Digital

Une étude montre que les petites start-up doivent avoir plus d’ambition et qu’il faut leur donner des moyens.

L’opérateur télécoms Telenet et Start-ups.be, le "one stop shop" pour le développement des jeunes pousses technologiques belges, ont réalisé une étude portant sur quelque 74 start-up belges dans le domaine des télécoms, des médias et du divertissement. L’objectif : analyser leurs évolutions respectives et leur capacité à développer une croissance durable. Les résultats de ce travail ont été présentés hier mardi en présence du ministre Alexander De Croo qui est notamment en charge de l’Agenda numérique. Ils montrent en substance que le terreau belge est particulièrement riche et que pratiquement 30 % des start-up ayant participé à l’étude affichent une croissance annuelle de plus de 100 %. "C’est normal pour une start-up d’au moins doubler son chiffre d’affaires chaque année", nous explique Frederik Tibau, Content Director de Startup.be. "Et c’est donc très positif puisqu’une grosse moitié de ces entreprises réalisent un chiffre d’affaires supérieur à 100 000 euros. Certaines, un peu plus de 5 %, sont déjà entrées dans le club des start-up dégageant plus d’un million d’euros de chiffre d’affaires", assure encore Frederik Tibau.

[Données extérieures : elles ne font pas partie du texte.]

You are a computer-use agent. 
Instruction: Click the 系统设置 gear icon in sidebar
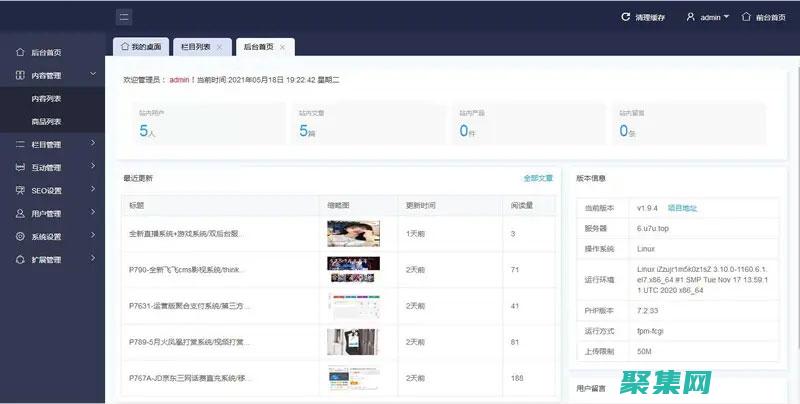click(x=20, y=237)
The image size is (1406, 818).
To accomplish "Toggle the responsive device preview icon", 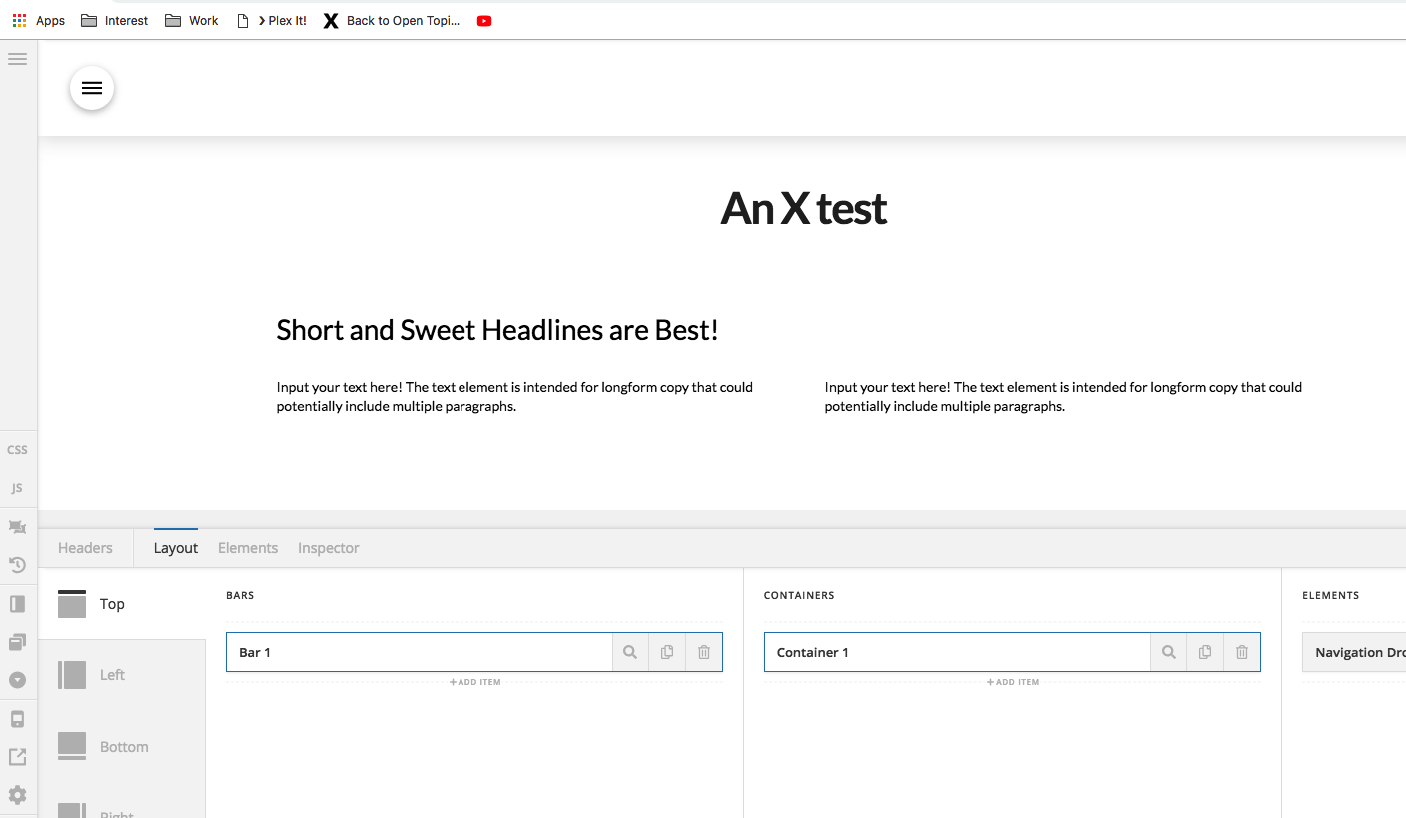I will [17, 719].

Ce dernier explique tout de même que, si l’on met régulièrement en avant les "scale-up", les start-up qui changent de catégorie pour exploser à l’international en levant des capitaux importants, on aurait tort de ne pas s’occuper des start-up plus modestes qui évoluent à l’arrière-plan et dont le sort est moins enviable. "Notre objectif n’est évidemment pas de noircir le tableau, mais d’attirer l’attention sur les éléments qui freinent le développement de ces start-up." Quelque 43 % des start-up interrogées affichent une croissance annuelle inférieure à 20 % et 46 % d’entre elles ont un chiffre d’affaires récurrent inférieur à 100 000 euros. Et pour ces dernières, l’avenir est incertain.

Investisseurs frileux

Manquent-elles d’investisseurs ? "Non. En fait, en Belgique, il y a de l’argent et c’est souvent facile de lever de petits montants pour le démarrage d’un projet. Mais il semble qu’il y ait des freins au niveau des mises plus importantes. Nos investisseurs ont sans doute une vue un peu trop conservatrice de la chose. Par ailleurs, ce que nous constatons dans la pratique, c’est que les start-up belges ont tendance à se focaliser sur le marché local. Et la Belgique, pour une start-up active dans le domaine des médias, des télécommunications et du divertissement, c’est insuffisant." Insuffisant en termes de clientèle et surtout en termes de levées de fonds. "Il faut donc, que nos start-up aient plus d’ambition mais aussi qu’on les aide", relève encore Frédérik Tibau. "Avoir pour objectif d’être numéro un en Belgique, c’est bien, mais pourquoi ne pas viser le peloton de tête au niveau européen ?"

Viser l’international

L’étude révèle encore que 37 % des start-up interrogées ne disposent pas d’une part de leur chiffre d’affaires réalisé à l’étranger, et qu’une sur quatre seulement réalise du chiffre à l’étranger pour moins de 25 % de ses revenus globaux. Enfin, pratiquement une sur deux (46 %) n’ambitionne d’engager que d’un à trois nouveaux collaborateurs l’an prochain. Il faut donc que ces start-up se battent et trouvent du soutien au niveau politique et auprès des investisseurs.